A new report from the University of Washington Center for Human Rights raises questions about how sexual assault investigations are handled at the Northwest ICE Processing Center in Tacoma.

Records obtained by UW researchers show 172 separate reports of alleged sexual abuse or assaults from 2015 to 2025. The reports include a range of allegations against detainees and facility staff.

Immigration and Customs Enforcement and GEO Group, the private company that operates the immigrant lockup, are both tasked with investigating these incidents and adhering to federal standards of documentation and reporting while they conduct their investigation.

Angelina Godoy, director of the human rights center, said the report shows that ICE and GEO group are skirting the rules.

“I know what the accountability process is supposed to look like ‘cause it’s written down,” she said. “But they have clearly departed from that.”

She said rules are in place, but they are being ignored.

“They have these elaborate accountability mechanisms and choose simply to ignore them because they assume there will never be any consequence for them,” Godoy said.

Of the 172 separate reports, researchers found that ICE and GEO’s investigations determined that 19 of the reports were substantiated, 90 were determined unsubstantiated, and 36 were unfounded.

According to federal standards, substantiated allegations means allegations of sexual assault were investigated and verified to have occurred.

Unsubstantiated, according to those same federal standards, means allegations were investigated and there wasn’t enough evidence to determine whether the sexual assault happened.

FILE - A detainee stands in a cell in the segregation area of the Northwest ICE Processing Center on Wednesday, June 21, 2017, in Tacoma.

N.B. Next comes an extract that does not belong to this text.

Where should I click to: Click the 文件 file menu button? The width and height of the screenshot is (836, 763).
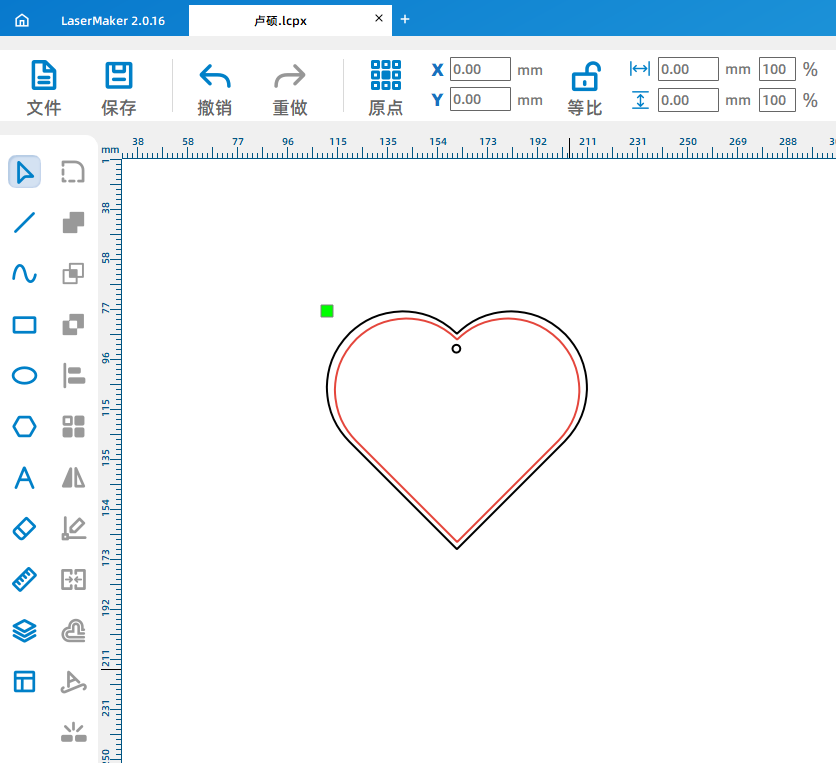44,88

One example of an unsubstantiated claim included in the UW report involves an incident where a detainee was able save a semen sample as evidence of a sexual assault. The detainee alerted an auditor who visited the facility, and an officer with the Tacoma Police Department came the same day to speak to the victim and retrieve the sample. Two months later, the report shows, the Tacoma Police Department told GEO they were not going to investigate and “GEO’s internal investigation then concluded.”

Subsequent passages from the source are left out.